**Excerpted text**
^^^^^^^^

The best way to harden a frizzen depends on the make of the lock. American made locks, Chambers, Davis, and L&R are made of 1095 steel, which is a through hardening steel. Foreign made locks have case hardened frizzens, which need to be heated to a bright red-orange in a carbon rich environment, then quenched in water.
Place crushed charcoal, about the size of pea gravel, about 1/2-1" deep in a steel container. Place the frizzen into the container and fill with charcoal. cover the container with a loose fitting lid. Place the container in a hot fire to cook for a coupla hours, keeping the fire burning hot enough to keep the container to a red-orange color for two hours, or so. Longer is better. Pull the container out of the fire and dump the contents, frizzen, lid, and glowing charcoal into a 5 gal bucket of water. I do suggest wearing good leather gloves, a face shield, and stand up wind of the bucket.

^^^^^^^^

**Provided information**

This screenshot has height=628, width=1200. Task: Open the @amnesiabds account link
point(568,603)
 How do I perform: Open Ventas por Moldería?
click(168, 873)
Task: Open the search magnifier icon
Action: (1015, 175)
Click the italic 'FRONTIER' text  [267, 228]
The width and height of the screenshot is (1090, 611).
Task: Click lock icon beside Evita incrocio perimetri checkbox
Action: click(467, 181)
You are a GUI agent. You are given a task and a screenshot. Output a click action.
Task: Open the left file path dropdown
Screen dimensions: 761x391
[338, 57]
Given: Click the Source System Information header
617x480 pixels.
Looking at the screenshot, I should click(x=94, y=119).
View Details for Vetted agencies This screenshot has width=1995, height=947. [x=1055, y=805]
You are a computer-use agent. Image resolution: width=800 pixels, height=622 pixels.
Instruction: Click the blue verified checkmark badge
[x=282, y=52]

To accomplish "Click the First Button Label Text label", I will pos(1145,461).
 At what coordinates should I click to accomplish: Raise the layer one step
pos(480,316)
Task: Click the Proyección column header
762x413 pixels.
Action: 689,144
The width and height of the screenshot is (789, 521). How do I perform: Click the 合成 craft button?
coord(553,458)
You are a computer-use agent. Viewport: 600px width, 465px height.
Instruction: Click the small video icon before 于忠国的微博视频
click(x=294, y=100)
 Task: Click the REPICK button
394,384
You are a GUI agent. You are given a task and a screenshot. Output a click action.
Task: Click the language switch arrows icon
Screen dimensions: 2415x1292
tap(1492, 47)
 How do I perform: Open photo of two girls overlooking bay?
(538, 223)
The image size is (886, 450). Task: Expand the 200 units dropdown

^^^^^^^^

**Challenge**
From the text on hardening a frizzen, write out the passage from "Place crushed charcoal, about" to "of the bucket." word for word.

**Solved problem**
Place crushed charcoal, about the size of pea gravel, about 1/2-1" deep in a steel container. Place the frizzen into the container and fill with charcoal. cover the container with a loose fitting lid. Place the container in a hot fire to cook for a coupla hours, keeping the fire burning hot enough to keep the container to a red-orange color for two hours, or so. Longer is better. Pull the container out of the fire and dump the contents, frizzen, lid, and glowing charcoal into a 5 gal bucket of water. I do suggest wearing good leather gloves, a face shield, and stand up wind of the bucket.